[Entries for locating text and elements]
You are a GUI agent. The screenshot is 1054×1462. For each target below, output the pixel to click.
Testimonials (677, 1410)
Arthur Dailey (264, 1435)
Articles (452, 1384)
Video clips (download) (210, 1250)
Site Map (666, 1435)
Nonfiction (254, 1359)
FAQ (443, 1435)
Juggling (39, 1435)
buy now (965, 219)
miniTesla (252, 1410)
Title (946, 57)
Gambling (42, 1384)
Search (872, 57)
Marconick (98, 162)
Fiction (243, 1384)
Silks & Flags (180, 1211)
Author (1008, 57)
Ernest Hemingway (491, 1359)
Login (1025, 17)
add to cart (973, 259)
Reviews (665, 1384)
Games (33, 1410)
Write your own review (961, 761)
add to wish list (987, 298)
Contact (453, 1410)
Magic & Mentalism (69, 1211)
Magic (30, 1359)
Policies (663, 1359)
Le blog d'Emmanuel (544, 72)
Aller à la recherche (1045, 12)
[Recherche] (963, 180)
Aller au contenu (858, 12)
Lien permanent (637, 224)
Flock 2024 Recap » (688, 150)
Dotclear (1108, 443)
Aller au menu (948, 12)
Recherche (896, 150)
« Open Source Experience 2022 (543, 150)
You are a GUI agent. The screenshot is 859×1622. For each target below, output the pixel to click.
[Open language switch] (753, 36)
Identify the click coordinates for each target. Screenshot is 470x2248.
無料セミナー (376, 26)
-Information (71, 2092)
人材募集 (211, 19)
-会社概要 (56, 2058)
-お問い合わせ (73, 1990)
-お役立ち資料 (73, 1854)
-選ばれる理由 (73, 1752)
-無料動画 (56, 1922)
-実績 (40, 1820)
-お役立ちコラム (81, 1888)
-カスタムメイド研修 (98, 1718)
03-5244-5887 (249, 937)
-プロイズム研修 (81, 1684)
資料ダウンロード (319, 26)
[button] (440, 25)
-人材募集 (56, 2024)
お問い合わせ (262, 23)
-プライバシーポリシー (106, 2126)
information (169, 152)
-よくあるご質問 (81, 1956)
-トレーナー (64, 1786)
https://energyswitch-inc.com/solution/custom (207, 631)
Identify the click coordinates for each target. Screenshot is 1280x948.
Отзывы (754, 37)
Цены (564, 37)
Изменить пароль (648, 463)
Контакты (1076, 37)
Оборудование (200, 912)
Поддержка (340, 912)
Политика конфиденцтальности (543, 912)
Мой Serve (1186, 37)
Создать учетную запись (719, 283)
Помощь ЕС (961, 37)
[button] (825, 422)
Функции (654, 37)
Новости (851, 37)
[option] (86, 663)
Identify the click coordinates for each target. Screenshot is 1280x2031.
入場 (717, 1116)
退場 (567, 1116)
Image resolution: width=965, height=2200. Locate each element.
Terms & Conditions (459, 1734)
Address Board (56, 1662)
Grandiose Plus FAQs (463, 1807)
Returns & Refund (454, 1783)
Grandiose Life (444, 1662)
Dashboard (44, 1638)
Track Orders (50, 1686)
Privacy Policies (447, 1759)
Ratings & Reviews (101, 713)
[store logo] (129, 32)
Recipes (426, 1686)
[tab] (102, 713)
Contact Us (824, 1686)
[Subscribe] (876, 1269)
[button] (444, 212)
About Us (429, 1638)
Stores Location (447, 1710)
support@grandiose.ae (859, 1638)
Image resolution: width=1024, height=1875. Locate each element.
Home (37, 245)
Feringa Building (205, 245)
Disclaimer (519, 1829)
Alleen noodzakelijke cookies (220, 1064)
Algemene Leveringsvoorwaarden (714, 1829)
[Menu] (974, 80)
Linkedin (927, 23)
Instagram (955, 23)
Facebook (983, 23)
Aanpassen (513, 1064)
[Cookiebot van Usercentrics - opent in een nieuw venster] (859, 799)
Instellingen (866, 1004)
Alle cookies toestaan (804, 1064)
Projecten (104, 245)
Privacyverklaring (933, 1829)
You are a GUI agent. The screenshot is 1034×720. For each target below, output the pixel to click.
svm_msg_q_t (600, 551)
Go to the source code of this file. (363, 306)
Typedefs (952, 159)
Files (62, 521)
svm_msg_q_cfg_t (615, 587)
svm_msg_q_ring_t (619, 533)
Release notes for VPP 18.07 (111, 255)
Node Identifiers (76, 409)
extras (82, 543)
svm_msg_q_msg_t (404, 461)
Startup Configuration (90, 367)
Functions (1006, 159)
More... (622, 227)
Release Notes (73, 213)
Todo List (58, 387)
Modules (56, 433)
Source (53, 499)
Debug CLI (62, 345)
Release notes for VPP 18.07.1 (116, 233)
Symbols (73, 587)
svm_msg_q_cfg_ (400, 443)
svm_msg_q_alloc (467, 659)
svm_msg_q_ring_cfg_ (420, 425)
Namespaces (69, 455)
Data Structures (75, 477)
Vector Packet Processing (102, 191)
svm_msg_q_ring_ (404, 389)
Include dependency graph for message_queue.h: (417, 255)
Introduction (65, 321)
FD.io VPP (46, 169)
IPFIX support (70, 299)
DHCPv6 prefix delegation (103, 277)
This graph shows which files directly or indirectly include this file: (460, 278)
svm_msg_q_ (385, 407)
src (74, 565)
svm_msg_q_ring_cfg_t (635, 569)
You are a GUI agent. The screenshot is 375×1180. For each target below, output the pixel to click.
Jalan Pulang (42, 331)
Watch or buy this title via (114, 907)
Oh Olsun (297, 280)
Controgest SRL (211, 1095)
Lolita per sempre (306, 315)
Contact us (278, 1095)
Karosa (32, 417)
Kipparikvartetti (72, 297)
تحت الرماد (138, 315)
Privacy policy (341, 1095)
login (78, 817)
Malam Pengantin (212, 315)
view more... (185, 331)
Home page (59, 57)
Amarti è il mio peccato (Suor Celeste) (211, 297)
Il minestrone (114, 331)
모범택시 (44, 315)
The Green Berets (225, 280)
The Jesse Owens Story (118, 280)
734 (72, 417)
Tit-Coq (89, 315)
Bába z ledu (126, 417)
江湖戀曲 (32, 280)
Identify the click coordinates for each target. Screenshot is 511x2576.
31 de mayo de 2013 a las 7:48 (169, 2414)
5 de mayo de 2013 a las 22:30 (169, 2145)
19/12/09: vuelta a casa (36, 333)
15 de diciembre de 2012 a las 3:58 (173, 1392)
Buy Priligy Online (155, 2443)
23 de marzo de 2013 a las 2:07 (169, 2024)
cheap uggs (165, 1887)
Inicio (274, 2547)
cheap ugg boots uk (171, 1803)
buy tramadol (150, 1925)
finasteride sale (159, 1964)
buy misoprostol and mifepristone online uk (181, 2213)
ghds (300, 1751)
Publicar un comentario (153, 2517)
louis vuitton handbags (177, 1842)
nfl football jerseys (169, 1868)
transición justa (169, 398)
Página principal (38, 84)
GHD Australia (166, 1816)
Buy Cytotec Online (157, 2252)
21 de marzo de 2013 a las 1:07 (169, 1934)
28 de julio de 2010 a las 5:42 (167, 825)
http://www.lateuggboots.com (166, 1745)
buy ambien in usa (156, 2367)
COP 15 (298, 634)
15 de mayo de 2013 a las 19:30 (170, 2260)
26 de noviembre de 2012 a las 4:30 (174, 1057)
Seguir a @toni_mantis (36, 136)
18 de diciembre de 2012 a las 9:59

Task to complete
Rescale the records from the line with "The Jesse Owens Story (118, 280)" to the line with "23 de marzo de 2013 a las 2:07 (169, 2024)", both included, by multiplying every coordinate in the answers by 2.5 and rounding to whole numbers with halves rounded up. Give all of these lines again, leaving every other line and any numbers in it unchanged.

Complete answer
The Jesse Owens Story (295, 700)
734 (180, 1043)
Tit-Coq (223, 788)
Bába z ledu (315, 1043)
江湖戀曲 (80, 700)
Identify the click coordinates for each target. Screenshot is 511x2576.
31 de mayo de 2013 a las 7:48 (423, 6035)
5 de mayo de 2013 a las 22:30 (423, 5363)
19/12/09: vuelta a casa (90, 833)
15 de diciembre de 2012 a las 3:58 (433, 3480)
Buy Priligy Online (388, 6108)
23 de marzo de 2013 a las 2:07 (423, 5060)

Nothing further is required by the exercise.